Le Musée de la main en pleine conscience

«Dans la tête», la nouvelle exposition du Musée de la main à Lausanne, nous propose un long voyage vers notre conscience

«L’humanité changera d’avis dans quelques décennies…» La voix d’un présentateur radio d’un autre temps résonne dans les enceintes. L’homme avait vu juste: après des décennies de tabou, les sciences commencent lentement à soulever le voile de la conscience. Le Musée de la main UNIL-CHUV de Lausanne lui consacre son exposition.
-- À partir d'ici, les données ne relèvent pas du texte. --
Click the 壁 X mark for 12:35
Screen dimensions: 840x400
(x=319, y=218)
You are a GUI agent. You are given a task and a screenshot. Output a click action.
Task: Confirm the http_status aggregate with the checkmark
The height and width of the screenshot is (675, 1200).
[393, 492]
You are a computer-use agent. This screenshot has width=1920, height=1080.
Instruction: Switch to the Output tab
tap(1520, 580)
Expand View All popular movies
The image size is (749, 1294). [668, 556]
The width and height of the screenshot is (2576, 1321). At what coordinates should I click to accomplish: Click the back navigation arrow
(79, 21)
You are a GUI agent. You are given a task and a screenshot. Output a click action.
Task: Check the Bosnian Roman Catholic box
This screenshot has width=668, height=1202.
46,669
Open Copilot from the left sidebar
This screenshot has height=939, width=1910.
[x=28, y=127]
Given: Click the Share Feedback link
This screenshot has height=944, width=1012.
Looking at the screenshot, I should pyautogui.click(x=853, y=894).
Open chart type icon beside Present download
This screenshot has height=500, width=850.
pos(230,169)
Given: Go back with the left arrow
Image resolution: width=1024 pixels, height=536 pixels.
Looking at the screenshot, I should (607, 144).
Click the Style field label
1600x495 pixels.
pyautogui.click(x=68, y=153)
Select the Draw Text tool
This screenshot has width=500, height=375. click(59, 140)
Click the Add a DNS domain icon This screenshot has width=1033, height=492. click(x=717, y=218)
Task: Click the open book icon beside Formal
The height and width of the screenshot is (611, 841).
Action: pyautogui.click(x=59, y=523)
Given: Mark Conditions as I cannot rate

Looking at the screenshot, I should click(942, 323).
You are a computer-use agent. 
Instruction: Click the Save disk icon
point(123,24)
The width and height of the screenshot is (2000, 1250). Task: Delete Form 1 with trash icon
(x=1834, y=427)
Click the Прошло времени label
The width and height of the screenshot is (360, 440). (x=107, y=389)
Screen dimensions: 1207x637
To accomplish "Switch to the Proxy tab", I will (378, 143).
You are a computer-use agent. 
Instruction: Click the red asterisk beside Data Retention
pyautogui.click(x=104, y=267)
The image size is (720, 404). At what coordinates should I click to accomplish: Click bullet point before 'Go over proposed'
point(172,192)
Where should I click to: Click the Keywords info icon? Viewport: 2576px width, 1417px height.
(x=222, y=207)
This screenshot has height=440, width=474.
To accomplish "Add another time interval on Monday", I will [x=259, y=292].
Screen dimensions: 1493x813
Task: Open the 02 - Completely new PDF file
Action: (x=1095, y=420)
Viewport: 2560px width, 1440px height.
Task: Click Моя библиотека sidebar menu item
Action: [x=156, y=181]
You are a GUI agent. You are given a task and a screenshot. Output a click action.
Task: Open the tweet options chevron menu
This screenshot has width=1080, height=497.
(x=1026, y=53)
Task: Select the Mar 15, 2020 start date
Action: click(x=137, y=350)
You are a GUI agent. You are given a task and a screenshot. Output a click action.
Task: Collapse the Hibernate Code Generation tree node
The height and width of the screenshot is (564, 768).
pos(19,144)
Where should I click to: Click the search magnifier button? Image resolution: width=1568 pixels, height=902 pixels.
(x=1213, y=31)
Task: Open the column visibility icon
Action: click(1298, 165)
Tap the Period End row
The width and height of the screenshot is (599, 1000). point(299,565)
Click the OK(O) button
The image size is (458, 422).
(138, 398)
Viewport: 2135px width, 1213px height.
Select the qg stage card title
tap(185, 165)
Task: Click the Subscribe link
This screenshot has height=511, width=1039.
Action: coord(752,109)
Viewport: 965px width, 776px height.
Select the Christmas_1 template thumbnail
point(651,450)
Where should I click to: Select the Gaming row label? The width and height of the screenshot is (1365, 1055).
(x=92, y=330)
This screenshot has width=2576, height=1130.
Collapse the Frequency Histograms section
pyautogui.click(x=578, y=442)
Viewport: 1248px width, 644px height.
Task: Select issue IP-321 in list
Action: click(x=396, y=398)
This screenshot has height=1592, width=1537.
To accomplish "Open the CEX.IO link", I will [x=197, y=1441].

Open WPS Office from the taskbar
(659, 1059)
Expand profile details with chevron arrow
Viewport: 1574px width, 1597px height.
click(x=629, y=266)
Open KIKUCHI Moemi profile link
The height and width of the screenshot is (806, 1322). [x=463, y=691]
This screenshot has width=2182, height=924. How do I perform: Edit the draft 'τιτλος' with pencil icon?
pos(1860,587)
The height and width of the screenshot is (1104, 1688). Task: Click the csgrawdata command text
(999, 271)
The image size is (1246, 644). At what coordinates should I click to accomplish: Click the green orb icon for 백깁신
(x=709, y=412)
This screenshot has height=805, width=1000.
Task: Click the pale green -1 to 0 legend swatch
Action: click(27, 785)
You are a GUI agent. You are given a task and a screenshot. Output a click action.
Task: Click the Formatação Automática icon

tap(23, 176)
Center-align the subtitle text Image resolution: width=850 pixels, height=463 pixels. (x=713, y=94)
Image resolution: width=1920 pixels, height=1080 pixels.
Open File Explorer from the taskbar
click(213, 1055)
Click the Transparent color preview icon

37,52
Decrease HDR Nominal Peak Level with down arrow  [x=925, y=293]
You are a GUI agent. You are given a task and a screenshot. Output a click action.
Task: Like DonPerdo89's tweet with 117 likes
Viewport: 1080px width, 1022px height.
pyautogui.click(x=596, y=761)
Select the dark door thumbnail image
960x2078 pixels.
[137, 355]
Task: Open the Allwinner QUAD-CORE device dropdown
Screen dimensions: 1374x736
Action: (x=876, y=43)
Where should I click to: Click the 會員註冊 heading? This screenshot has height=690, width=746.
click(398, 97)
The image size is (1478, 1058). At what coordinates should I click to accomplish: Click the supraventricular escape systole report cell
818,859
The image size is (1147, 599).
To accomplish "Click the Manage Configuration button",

Tout commence au sous-sol: lumière tamisée, murs gris et voix radiophoniques. L’une des images accrochées au mur représente des nuages. A force de regarder, on y devine un visage. «Notre cerveau interprète de manière inconsciente ce que l’on voit», explique Fabrice Clément, codirecteur du Centre de sciences cognitives de Neuchâtel. Ces expériences permettent de toucher du doigt les limites de notre conscience. Salle suivante, on apprend que les bébés prennent conscience à 17 mois que le reflet qu’ils voient dans le miroir c'est eux, vidéo à l’appui. Après quelques expériences, on se rend compte que notre conscience n’est pas très claire chez nous non plus… avant de naviguer vers la salle médicale. Scanners cérébraux et autres images expliquent le fonctionnement de notre cerveau dans le coma. La limite entre conscience et inconscience se fait plus ténue. «La seule différence qui existe entre coma et sommeil, c’est que le second est rapidement réversible», explique Franscesca Siclari du Centre d’investigation et de recherche sur le sommeil du CHUV.

Dormir, un acte conscient

Dormir serait donc un état d’inconscience? La réponse se trouve au premier étage. Après le gris du sous-sol, on se retrouve dans la chambre bleu ciel de bébé au son des boîtes à musique. Un lit berçant nous promet, selon la pancarte, un sommeil profond d’inconscient. Espoir déchu. «Quand on dort, certaines régions du cerveau sont endormies et d’autres non», explique la spécialiste du sommeil. On élimine le bruit, notre corps se détend mais les connexions cérébrales sont bien là.

On entre ensuite dans la salle du rêve bleu, un énorme nuage blanc au-dessus de la tête. Contrairement aux idées reçues, on ne rêve pas seulement dans le sommeil paradoxal, mais à différentes étapes du sommeil. Par contre, on n’a pas encore percé le secret de l’utilité des rêves. Rien n’empêche d’essayer, le gros nuage nous conçoit un rêve sur mesure, en sons et lumières. Retour au monde adulte dans une salle jaune poussin, on parle drogues dures et hallucinations via des photomatons expérimentaux. «Dans toutes les époques, l’homme a trouvé un moyen d’altérer sont état de conscience», relate la médiatrice du musée, Roxanne Currat. On ressort de là conscient d’être inconscient.


Infos pratiques:

«Dans la tête. Une exploration de la conscience» au Musée de la main UNIL-CHUV à Lausanne du 30 juin au 29 juillet 2017.